» WHAT THE TASK ASKS
Copy out each line below that has the word "computer" in it.

» RAW DATA
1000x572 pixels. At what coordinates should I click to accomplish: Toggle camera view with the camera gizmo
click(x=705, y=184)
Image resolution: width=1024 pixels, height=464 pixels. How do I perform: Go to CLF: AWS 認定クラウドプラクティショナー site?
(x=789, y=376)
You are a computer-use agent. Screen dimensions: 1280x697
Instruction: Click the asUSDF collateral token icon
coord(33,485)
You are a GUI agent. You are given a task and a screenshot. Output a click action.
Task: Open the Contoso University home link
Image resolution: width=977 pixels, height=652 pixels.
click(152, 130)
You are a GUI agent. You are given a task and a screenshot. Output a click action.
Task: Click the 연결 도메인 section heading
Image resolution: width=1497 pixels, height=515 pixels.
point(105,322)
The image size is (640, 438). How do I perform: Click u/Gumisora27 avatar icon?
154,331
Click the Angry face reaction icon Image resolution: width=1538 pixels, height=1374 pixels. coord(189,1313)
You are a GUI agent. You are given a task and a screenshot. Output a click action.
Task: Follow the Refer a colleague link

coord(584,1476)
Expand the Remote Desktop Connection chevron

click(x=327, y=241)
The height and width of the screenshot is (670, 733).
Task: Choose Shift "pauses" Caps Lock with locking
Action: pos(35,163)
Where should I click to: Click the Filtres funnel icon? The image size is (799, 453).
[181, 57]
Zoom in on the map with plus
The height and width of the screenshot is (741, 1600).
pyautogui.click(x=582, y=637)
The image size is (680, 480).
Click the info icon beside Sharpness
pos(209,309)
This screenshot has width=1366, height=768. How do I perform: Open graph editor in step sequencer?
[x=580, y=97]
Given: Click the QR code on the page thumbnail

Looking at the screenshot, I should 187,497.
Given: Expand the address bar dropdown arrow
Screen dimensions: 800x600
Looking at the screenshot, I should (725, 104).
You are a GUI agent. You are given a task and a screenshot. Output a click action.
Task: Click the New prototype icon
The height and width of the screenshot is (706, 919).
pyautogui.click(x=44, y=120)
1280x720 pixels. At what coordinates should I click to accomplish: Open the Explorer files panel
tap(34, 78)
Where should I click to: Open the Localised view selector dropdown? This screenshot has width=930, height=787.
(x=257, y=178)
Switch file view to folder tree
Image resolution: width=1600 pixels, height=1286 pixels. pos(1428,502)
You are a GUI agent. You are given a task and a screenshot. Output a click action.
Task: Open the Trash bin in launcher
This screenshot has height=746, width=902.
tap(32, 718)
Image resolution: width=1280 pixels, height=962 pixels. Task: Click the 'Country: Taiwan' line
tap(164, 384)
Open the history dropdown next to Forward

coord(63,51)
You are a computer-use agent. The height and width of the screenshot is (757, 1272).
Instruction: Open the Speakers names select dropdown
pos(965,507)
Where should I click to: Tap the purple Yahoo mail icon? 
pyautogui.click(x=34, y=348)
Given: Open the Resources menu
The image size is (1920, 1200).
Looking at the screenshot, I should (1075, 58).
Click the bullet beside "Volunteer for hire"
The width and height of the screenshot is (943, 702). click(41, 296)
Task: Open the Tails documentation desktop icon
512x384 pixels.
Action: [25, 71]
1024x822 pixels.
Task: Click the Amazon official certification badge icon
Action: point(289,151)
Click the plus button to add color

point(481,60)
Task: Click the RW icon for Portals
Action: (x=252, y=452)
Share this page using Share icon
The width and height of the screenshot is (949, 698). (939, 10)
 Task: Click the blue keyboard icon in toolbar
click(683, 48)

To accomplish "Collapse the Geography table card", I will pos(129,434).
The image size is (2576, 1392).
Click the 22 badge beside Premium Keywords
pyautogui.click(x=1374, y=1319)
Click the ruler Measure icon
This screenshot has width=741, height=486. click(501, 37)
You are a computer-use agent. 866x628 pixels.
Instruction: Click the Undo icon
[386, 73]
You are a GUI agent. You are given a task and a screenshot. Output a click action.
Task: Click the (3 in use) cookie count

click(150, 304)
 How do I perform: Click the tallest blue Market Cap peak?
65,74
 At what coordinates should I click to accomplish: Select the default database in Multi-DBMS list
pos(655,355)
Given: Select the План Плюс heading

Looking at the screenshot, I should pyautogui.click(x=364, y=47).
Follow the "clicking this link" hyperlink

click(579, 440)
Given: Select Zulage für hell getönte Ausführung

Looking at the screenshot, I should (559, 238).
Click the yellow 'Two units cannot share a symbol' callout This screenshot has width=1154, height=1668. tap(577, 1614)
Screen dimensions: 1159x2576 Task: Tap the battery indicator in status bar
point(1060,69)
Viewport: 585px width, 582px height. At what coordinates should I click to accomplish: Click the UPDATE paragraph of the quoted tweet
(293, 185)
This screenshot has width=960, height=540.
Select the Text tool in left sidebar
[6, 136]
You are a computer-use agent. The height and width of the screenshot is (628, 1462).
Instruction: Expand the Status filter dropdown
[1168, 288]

» WRITTEN ANSWER
You are a computer-use agent. Screen dimensions: 1280x697
You are a computer-use agent. The height and width of the screenshot is (757, 1272).
You are a computer-use agent. 866x628 pixels.
You are a computer-use agent. The height and width of the screenshot is (628, 1462).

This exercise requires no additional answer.